Wednesday, September 14, 2005

Till her daddy took the T-bird away

If someone held a gun to my head and forced me to buy a new (ie: opposite of "classic") car tomorrow, my choices would be limited.

The Austin Mini Cooper: So goddamned cute it hurts. But then there's that whole "practicality thing. Cute, yes. Useful? Not so much. They're like those adorable shoes that do wonderful things for you at a party, but god help you when real life hits.

The Ford GT Deluxe Coupe: A good example of the right things Detroit's back to doing -- and all the wrong things it's still doing. The lines? They suggest beauty and sleakness. But then there's that whole "cookie-cutter" look of it. What, do they literally use a can opener to cut the sheet metal for that thing? What happened to the adjective sleek in Detroit? Come on, guys. You can do better. Nice start, but shit, you ain't even warm. Still, I'd love to hug some highway turns in that bad boy.

The Volkswagon Beetle: Aww. Cute. I once said I'd never buy a beetle 'cos I couldn't handle driving a car that was cuter than I was. That stands. Plus, ever seen one with a mountainbike attached? Yeah. There's that practicality thing again.

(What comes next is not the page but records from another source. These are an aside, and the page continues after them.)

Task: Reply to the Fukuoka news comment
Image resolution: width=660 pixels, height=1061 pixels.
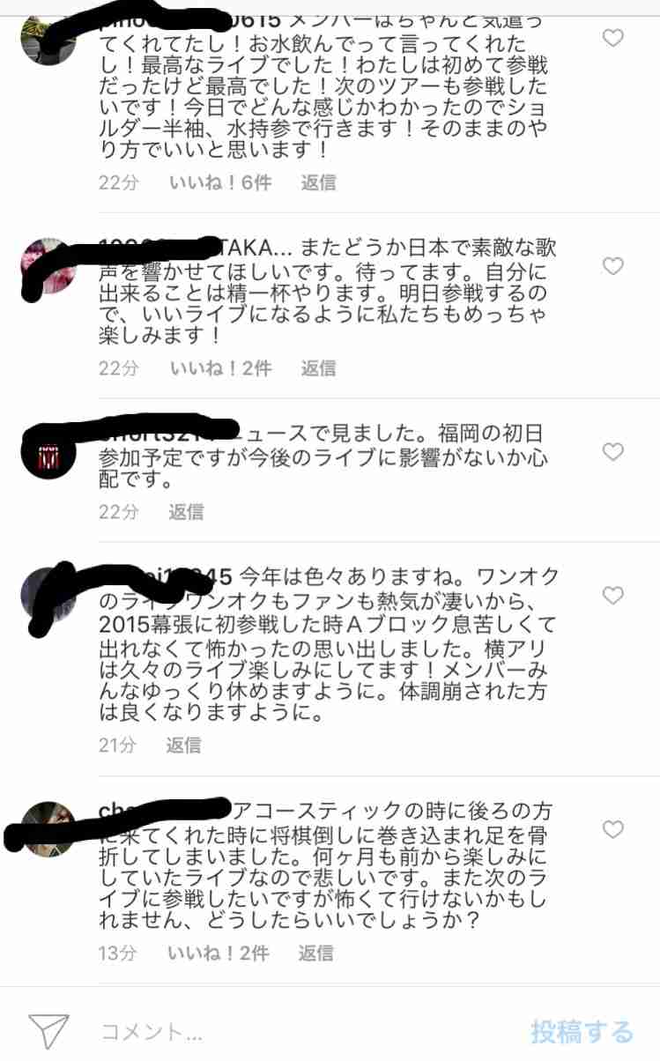Action: point(186,512)
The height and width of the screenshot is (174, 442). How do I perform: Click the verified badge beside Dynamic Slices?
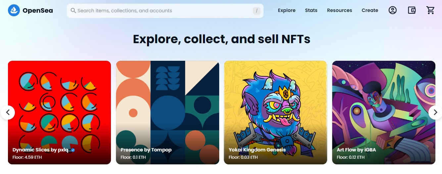coord(73,150)
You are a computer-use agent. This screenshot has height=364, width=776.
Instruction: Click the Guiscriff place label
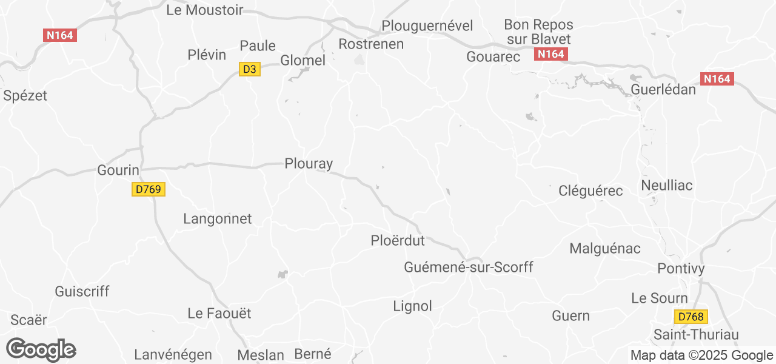82,291
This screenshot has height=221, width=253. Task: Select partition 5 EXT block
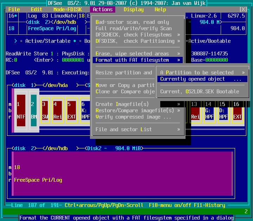[x=72, y=110]
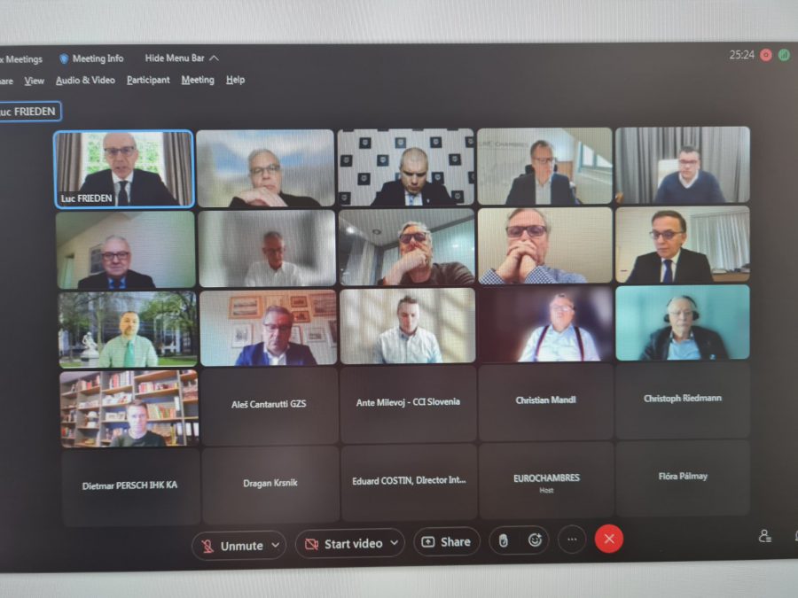Start video with the camera button

tap(343, 543)
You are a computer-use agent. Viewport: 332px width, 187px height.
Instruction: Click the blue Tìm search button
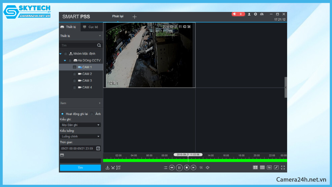(80, 168)
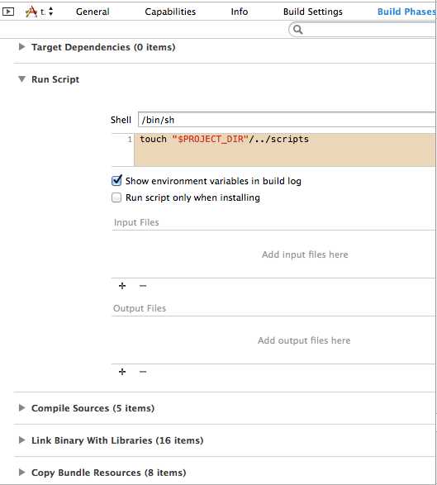Remove output file with minus

pyautogui.click(x=143, y=372)
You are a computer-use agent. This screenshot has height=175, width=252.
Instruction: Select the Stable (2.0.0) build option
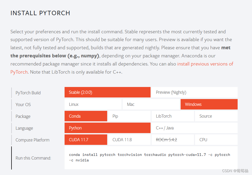point(107,92)
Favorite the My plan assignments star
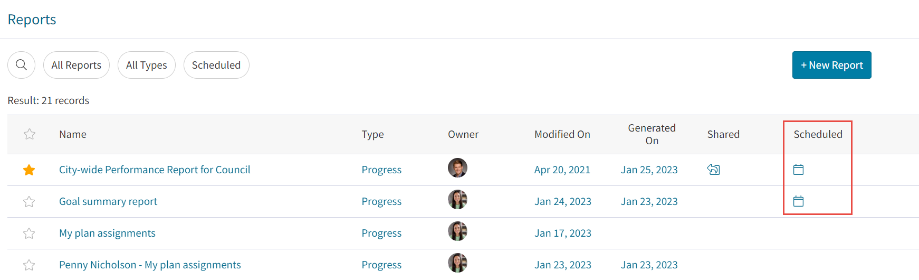The height and width of the screenshot is (280, 919). [x=29, y=233]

The Ford Thunderbird: Oh, fuck practicality. Baby blue, white leather interior, and you'll never get me out of the frickin' car.

There are dozens of other "new" cars I'd tolerate, but they all look the goddamned same, so nothing's coming to mind. These days, it's all performance... no substance. I don't like new cars.

I want an old car. I want a classic Mustang Shelby. I want classic Porsche Roadster. I want anything from the Fairlane to the El Camino, man.



Something with lines. Chrome. Sleek detailings. Something that says some kind of effort went into creating lines unlike the seen in anything on the market today.

Sadly, all we keep getting is the ugly shit like the Toyota Echo. Who the hell came up with that? If I was the chief of production over there at Toyota and the design team came to me with that car on paper, I'd have laughed them out of my office. I mean, could it scream "I"m on a low income, this was all I could manage" any fucking louder? Seriously.

Have you ever wondered what it must feel like to those brilliant, aesthetically-minded designers of yore when they open up a paper and see something as lame as any one of the "economy" sedans you find around today?

I bet they weep that their legacy has been squandered by these yahoos who claim they are "designing" cars.

I mean, really... the Honda Element? Shoot me now.